SALMON ARM — Shuswap Settlement Services Society, along with their community partners, has undertaken to host a community symposium dedicated to enhancing the community’s capacity to embrace diversity.
Traditionally, the model for achieving social change has been a retributive approach that seeks to establish blame and to lobby others with the authority to impose change. The Mandela Symposium, “Respect Lives Here,” will introduce participants to a restorative approach which promotes taking accountability over placing blame, making a personal commitment over finding excuses, and building community over seeding discontent.
Shuswap Settlement Services has been quietly working, in conjunction with other community partners in the Plan B:E Society, exploring civil forms of community development that are more inclusive and respectful. The work of Peter Block’s, in particular his book Community: The Structure of Belonging reflects a powerful approach to shifting how we engage in community. Block extols the power that conversations in small gatherings between individuals of diverse interests but committed to a common goal can have in bringing about significant change.
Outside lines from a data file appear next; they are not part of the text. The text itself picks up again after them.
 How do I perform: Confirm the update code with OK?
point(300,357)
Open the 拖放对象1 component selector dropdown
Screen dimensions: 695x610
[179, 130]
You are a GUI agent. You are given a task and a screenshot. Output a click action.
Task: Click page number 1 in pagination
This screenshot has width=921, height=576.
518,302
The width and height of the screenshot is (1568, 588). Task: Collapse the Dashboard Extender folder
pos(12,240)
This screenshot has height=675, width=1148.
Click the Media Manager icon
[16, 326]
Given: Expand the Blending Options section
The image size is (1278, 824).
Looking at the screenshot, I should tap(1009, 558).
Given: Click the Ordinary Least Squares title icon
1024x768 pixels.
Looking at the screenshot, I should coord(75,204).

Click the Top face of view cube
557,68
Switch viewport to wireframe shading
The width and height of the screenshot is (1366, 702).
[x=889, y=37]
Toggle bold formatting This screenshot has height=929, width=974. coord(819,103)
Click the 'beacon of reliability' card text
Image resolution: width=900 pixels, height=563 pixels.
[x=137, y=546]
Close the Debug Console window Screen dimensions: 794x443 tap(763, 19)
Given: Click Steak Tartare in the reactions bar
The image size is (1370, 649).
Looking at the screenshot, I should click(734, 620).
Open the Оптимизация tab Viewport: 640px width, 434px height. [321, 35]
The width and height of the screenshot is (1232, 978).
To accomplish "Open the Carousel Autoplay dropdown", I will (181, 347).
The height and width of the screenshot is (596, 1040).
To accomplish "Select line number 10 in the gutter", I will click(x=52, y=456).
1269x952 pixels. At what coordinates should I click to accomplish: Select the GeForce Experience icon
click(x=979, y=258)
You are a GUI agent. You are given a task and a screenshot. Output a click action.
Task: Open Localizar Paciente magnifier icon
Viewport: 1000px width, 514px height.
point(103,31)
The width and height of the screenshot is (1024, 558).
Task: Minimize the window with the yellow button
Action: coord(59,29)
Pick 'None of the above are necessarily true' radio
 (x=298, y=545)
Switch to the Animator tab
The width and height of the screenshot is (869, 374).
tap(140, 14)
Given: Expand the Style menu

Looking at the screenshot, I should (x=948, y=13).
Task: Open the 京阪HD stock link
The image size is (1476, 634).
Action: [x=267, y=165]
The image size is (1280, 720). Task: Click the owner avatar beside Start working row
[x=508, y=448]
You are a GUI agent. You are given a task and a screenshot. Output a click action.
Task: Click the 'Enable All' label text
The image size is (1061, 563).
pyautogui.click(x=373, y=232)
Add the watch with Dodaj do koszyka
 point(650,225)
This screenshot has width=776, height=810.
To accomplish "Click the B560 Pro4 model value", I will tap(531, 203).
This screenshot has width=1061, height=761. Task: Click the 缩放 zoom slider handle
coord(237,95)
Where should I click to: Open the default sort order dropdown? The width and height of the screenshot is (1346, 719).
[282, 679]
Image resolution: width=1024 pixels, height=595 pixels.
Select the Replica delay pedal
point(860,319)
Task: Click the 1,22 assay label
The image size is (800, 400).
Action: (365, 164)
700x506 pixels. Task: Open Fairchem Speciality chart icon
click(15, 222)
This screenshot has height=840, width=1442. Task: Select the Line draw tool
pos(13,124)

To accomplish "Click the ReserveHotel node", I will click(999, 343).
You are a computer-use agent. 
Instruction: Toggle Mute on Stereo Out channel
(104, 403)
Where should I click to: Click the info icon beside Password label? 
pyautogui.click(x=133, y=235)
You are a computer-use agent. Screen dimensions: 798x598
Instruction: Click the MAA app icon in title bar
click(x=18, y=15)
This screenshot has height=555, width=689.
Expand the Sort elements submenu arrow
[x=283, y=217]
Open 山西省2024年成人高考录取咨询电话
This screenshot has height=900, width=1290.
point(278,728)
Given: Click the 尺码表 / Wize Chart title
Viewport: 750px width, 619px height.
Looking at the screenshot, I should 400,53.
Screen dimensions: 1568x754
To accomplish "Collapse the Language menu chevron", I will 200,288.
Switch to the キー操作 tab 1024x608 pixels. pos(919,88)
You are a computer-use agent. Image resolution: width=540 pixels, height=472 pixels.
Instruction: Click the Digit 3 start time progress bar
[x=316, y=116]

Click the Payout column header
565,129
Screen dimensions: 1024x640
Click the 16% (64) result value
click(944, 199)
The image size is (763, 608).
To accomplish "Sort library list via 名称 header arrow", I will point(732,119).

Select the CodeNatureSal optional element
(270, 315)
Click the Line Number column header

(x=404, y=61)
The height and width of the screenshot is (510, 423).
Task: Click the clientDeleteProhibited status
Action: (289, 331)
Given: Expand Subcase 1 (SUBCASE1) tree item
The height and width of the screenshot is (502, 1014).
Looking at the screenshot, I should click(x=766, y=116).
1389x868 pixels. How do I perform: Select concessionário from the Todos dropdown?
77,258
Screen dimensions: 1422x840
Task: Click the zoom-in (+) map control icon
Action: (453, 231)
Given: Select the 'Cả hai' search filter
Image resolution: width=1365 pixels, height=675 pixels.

The symposium includes a public presentation by Charles Holmes, a co-founder and part-time associate with the Learning Strategies Group in the Faculty of Business at Simon Fraser University. He helped the establishment of the Dalai Lama Center for Peace and Education. He works closely with Peter Block in creating conversations amongst many diverse groups. The presentation is open to the public and will include a virtual appearance by Block.
Holmes’ number-one interest in helping groups is to see the potential of what they might be able to create together; to acknowledge, but not be constrained by the past, and to explore opportunities for working together toward a common future.
The symposium is dedicated to the memory of Nelson Mandela, who championed the power of the individual to bring about change, the need to reach out to those who are socially marginalized, and to acknowledge and reconcile past injustices without abandoning a better future.
Respect Lives Here takes place March 5 in the auditorium of First United Church in Salmon Arm. The public presentation starts at 7:30 p.m.
The following day, Holmes will facilitate a workshop, coaching participants in the art of facilitating small group gatherings in a manner that engages the marginalized, builds community, respects differences, promotes personal accountability and fosters personal commitment. The workshop goes from 9 a.m. to 4 p.m. on March 6, and is limited to 60 registrants on a first-come, first-served basis.
Individuals wishing to register should e-mail someroses@shaw.ca or phone 250 804-2726. The symposium is made possible, in part, through funding from the Government of Canada and the Province of British Columbia made available through the Thompson-Okanagan Respect Network.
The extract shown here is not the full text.